Know-your-customer and anti-money-laundering obligations apply to a defined set of regulated sectors. Financial services, legal services, accountancy, estate agency, and others. The framework is built on the Money Laundering Regulations 2017 (as amended).
What a compliant KYC/AML policy needs to address
A compliant KYC/AML policy addresses: client risk assessment; the firm's risk assessment; customer due diligence (and enhanced due diligence in higher-risk cases); ongoing monitoring; record-keeping; reporting suspicions to the National Crime Agency; and staff training.
The policy is not a substitute for doing the work. Supervisors look at what the firm does, not just what it says. But it is the foundation, and a policy that is missing required elements is a regulatory risk in itself.
Required for businesses in regulated sectors or those subject to the Money Laundering, Terrorist Financing and Transfer of Funds (Information on the Payer) Regulations 2017.
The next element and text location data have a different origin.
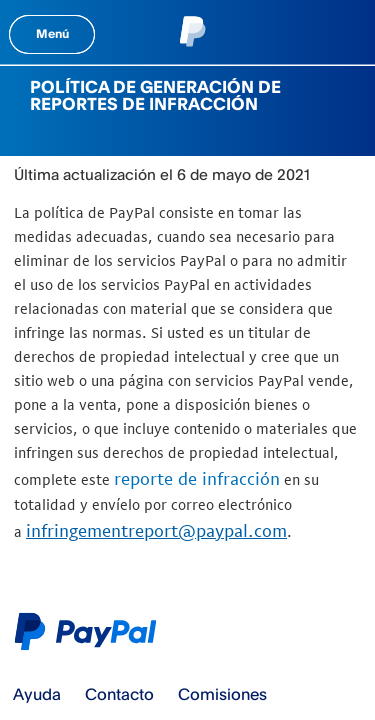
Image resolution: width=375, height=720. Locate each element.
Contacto (119, 694)
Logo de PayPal (90, 631)
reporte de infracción (197, 478)
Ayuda (37, 694)
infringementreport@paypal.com (156, 530)
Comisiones (222, 694)
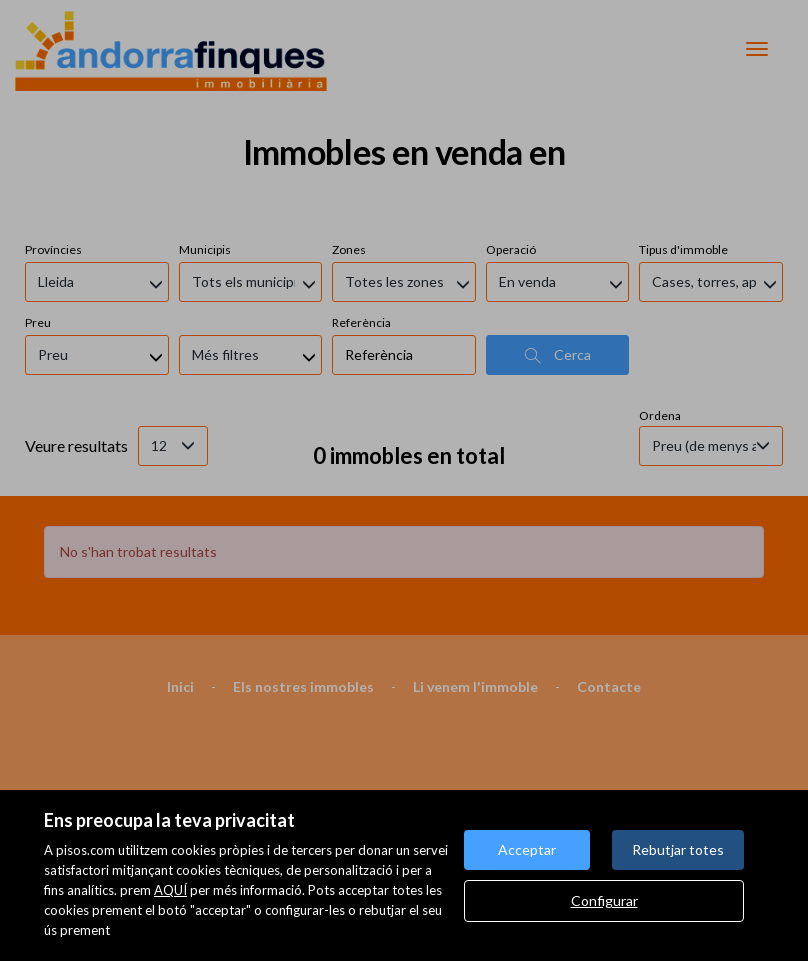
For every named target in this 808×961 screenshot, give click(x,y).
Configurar (604, 900)
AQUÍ (170, 890)
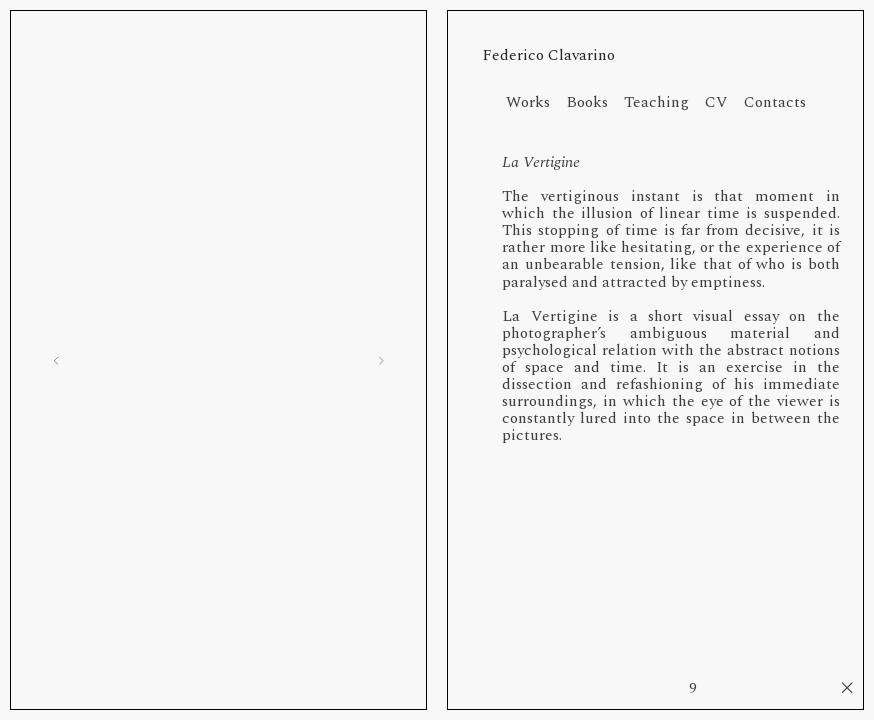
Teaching (664, 102)
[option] (218, 360)
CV (724, 102)
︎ (847, 688)
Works (528, 102)
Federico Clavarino (548, 55)
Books (595, 102)
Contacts (775, 102)
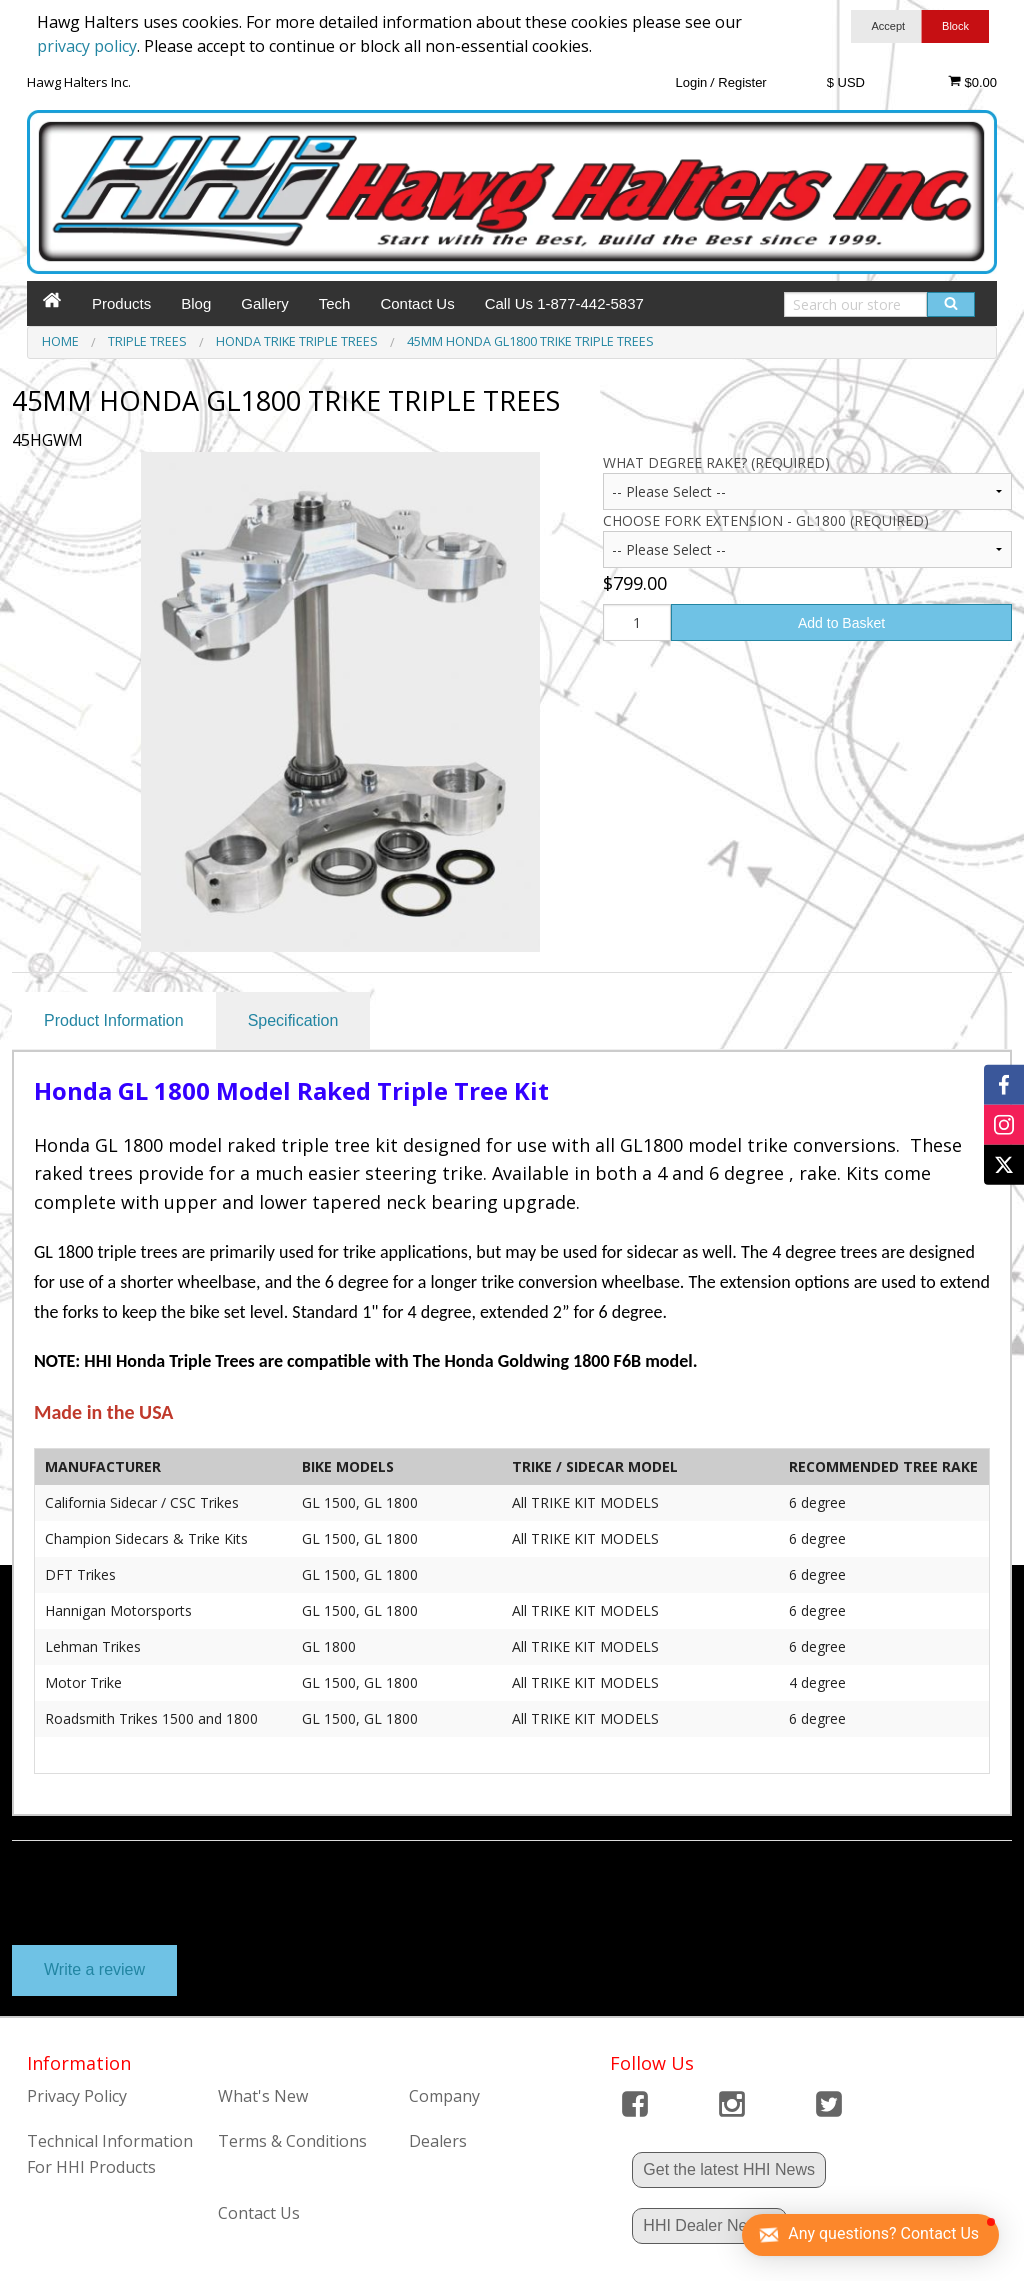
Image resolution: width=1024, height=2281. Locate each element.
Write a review (94, 1969)
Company (444, 2096)
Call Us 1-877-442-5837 (564, 303)
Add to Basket (841, 623)
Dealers (438, 2141)
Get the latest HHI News (729, 2169)
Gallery (265, 303)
Example: a typical scope and fixed fee
For a UK business in a regulated sector, the typical scope looks like this.
What's included
- A consultation to understand your business and regulatory obligations
- Drafting of a KYC and AML policy covering customer due diligence, enhanced due diligence, ongoing monitoring, suspicious activity reporting, record-keeping, and staff training
- One round of revisions based on your feedback
- Final version ready to implement
What's outside this scope
- MLRO services
- Filing suspicious activity reports
- Tax advice
Fixed fee: £450, no VAT.
How I will approach your matter
Once you have instructed me, I will arrange a consultation to understand your business and regulatory obligations before drafting a practical, compliant policy.